Tantangan yang dihadirkan oleh digitalisasi, konsumerisme, dan globalisasi sangatlah kompleks dan saling terkait. Untuk menghadapi tantangan ini, dibutuhkan kerjasama dari berbagai pihak, termasuk pemerintah, sektor swasta, dan masyarakat luas. Solusi yang efektif harus bersifat holistik dan berkelanjutan, melibatkan berbagai sektor serta semua pemangku kepentingan.
Kesimpulan
Ber muamalah, merupakan interaksi dan hubungan antar manusia dalam aspek kehidupan duniawi, memainkan peranan penting dalam kehidupan umat Islam masa kini. Prinsip-prinsip muamalah, seperti keadilan, kejujuran, dan transparansi, membantu menciptakan masyarakat yang harmonis, berkeadilan, dan sejahtera. Muamalah juga mendukung pertumbuhan ekonomi yang berkelanjutan dan membentuk karakter individu yang mulia. Selain itu, muamalah mempererat persatuan umat Islam dan memperkuat hubungan antarindividu, baik di dalam maupun luar komunitas Muslim.

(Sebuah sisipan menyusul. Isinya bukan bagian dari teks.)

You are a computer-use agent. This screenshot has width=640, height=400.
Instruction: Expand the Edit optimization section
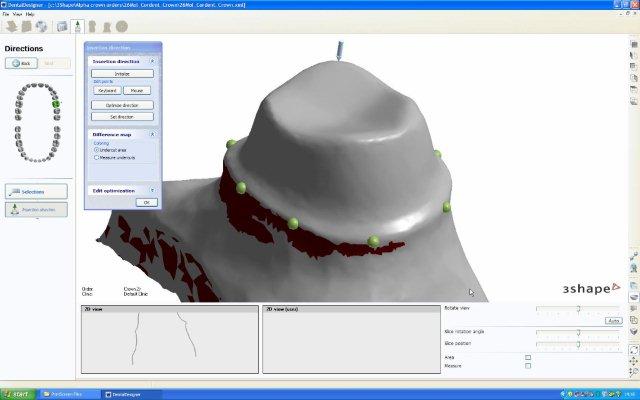coord(152,190)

Dalam menghadapi tantangan globalisasi, digitalisasi, dan konsumerisme, penerapan prinsip muamalah semakin relevan. Muamalah menyediakan pedoman bagi umat Islam untuk beradaptasi dengan perubahan zaman tanpa melanggar nilai-nilai syariat. Oleh karena itu, pendidikan dan kesadaran masyarakat akan pentingnya muamalah sangat diperlukan agar dapat menciptakan lingkungan yang adil, damai, dan penuh kerjasama. Dengan mengintegrasikan prinsip-prinsip muamalah dalam kehidupan sehari-hari, umat Islam dapat berperan sebagai agen perubahan yang positif bagi masyarakat luas.